1. The basics Consider the function \( f(x)=1+x^{2}+x^{3}+x^{4}+x^{5}+x^{6} \) a. What is its rate of change when \( x \) is 0 ? b. What is its rate of change when \( x \) is 1 ? c. What is its second derivative? d. What is its fifth derivative?

To tackle the function \( f(x) = 1 + x^2 + x^3 + x^4 + x^5 + x^6 \), we’ll dive into each part step by step. a. The rate of change of a function at a certain point is found using the derivative. The first derivative \( f'(x) \) of our function is calculated as \( f'(x) = 2x + 3x^2 + 4x^3 + 5x^4 + 6x^5 \). Evaluating this at \( x = 0 \) gives \( f'(0) = 0 \). b. Evaluating \( f'(1) \) gives \( f'(1) = 2(1) + 3(1)^2 + 4(1)^3 + 5(1)^4 + 6(1)^5 = 2 + 3 + 4 + 5 + 6 = 20 \). So, the rate of change when \( x = 1 \) is \( 20 \). c. The second derivative \( f''(x) \) is the derivative of \( f'(x) \): \( f''(x) = 2 + 6x + 12x^2 + 20x^3 + 30x^4 \). d.
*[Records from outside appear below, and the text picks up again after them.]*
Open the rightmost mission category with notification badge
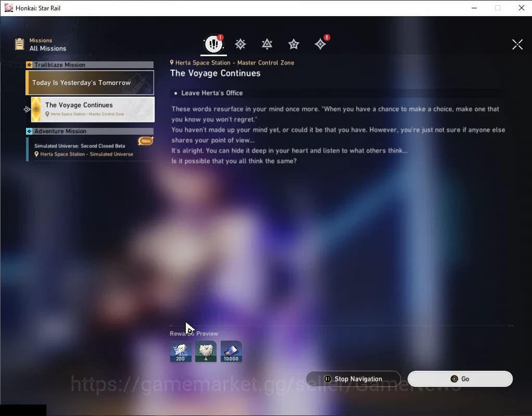Screen dimensions: 532x416 coord(320,44)
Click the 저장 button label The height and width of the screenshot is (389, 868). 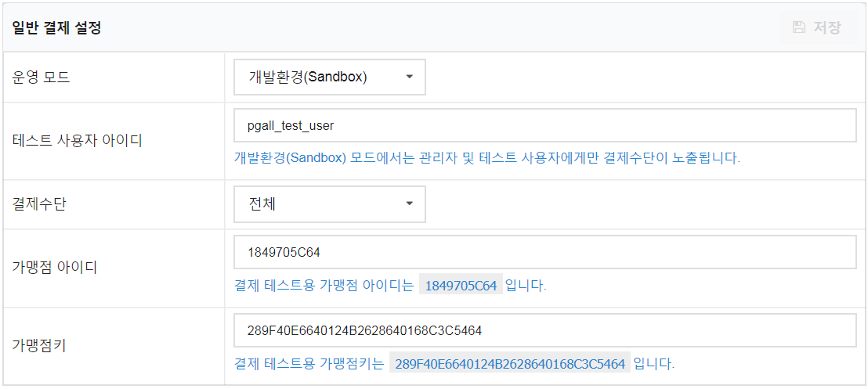[827, 27]
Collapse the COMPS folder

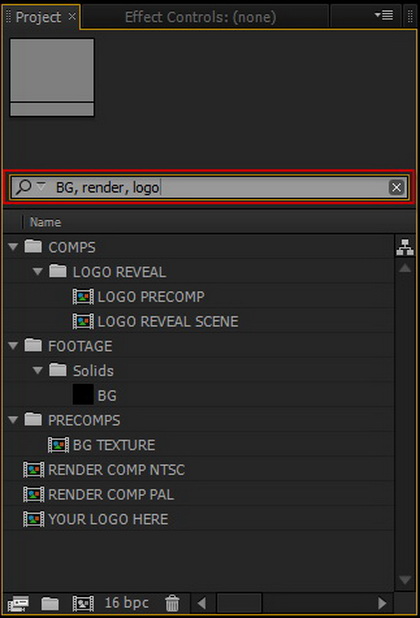(x=13, y=247)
The fifth derivative \( f^{(5)}(x) \) can be computed from the original function; since the highest degree is \( 6 \), the derivatives reduce to zero after the sixth, leading us to conclude \( f^{(5)}(x) = 720 \) at \( x = 0 \) (as it comes from the \( x^6 \) term). So the results are \( f'(0) = 0 \), \( f'(1) = 20 \), \( f''(x) = 2 + 6x + 12x^2 + 20x^3 + 30x^4 \), and \( f^{(5)}(0) = 720 \).